Last week we began with the 1st Step of Retirement Planning: Establish Financial Goals. We mentioned several steps which include the what, the how much, the when and the why of each goal.
Today we’ll wrap up Step 1 by talking about the importance of prioritizing goals once they have been established.
The reality is, you may not be able to accomplish all your goals according to how you’ve defined them. So it is important that you prioritize your goals so that if you do run out of resources, you’ll know which goals need to get cut or modified.
That last sentence is really important. Just because you cannot accomplish all your goals does not necessarily mean that some have to be scrapped. Instead of cutting, consider modifying goals.
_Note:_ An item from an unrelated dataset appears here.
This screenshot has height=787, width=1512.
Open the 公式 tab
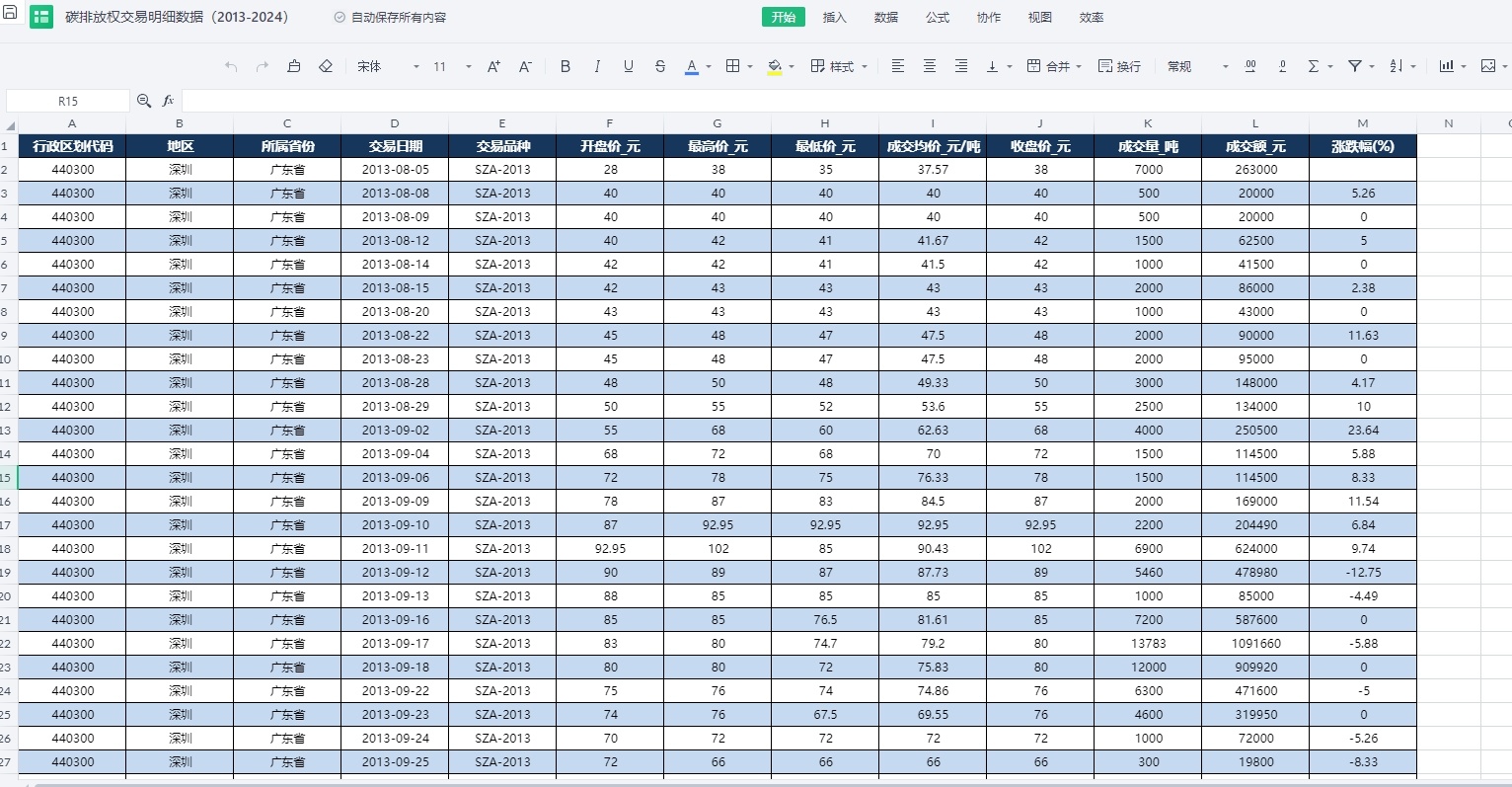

You can make the accomplishment of goals more accessible by reducing the goal amount or lengthening the time horizon.
For example, you could delay retirement by 6 months. You could reduce your monthly retirement spending goal by $500/mo. Or you could keep your retirement spending goal the same during the first 10 years and reduce it later in the “slow go” years. You are only limited by your imagination and creativity.
For each goal consider creating a how much “range”. The bottom of the range is the minimum amount you need to accomplish the goal and feel like you’ve truly fulfilled your values. The upper end of the how much range is the “ideal” amount you’d like.
As you architect the accomplishment of all financial goals with the resources you have available, you can adjust the actual amount for the goal between these goal “ranges” to make it all come together.
Start by making sure you can hit your minimum goal amounts with all your goals successfully. Once you can, then you can increase the goal amounts toward your ideal amounts until you run out of financial resources. Using financial planning software to make these adjustments and calibrations is fastest and most effective.